Amid a broad post-Christmas crypto selloff on Friday, COIN shares are lower by 2.2% to $234.50.

Lau said that Coinbase is “best positioned to benefit from blockchain adoption and regulatory clarity,” pointing to the company’s growing revenue from subscriptions, stablecoin activity and on-chain financial services. Coinbase’s diversification away from volatile spot trading and deeper involvement in areas like tokenization, payments and derivatives may help it weather crypto cycles better than in the past, he argued.

One key driver, according to Lau, is USDC, the stablecoin that is jointly operated by Circle and Coinbase. Circle shares roughly 50% of its revenue from USDC with Coinbase, yet Coinbase still trades at a discount to Circle based on expected earnings.

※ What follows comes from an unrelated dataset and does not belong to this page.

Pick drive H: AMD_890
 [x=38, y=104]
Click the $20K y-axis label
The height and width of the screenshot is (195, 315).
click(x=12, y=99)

Lau also sees multiple other catalysts that could help re-rate Coinbase’s valuation in 2026, including U.S. legislation on crypto market structure and stablecoin frameworks. He also points to the company’s expansion into prediction markets, a potential “superapp,” and AI-based financial tools as new growth levers.

Describing 2026 as a “transition year” for crypto equities — when investors will shift focus from trading volumes to signs of real adoption — Lau believes that Coinbase is well positioned to benefit thanks to its strong balance sheet, international reach and diversified product pipeline.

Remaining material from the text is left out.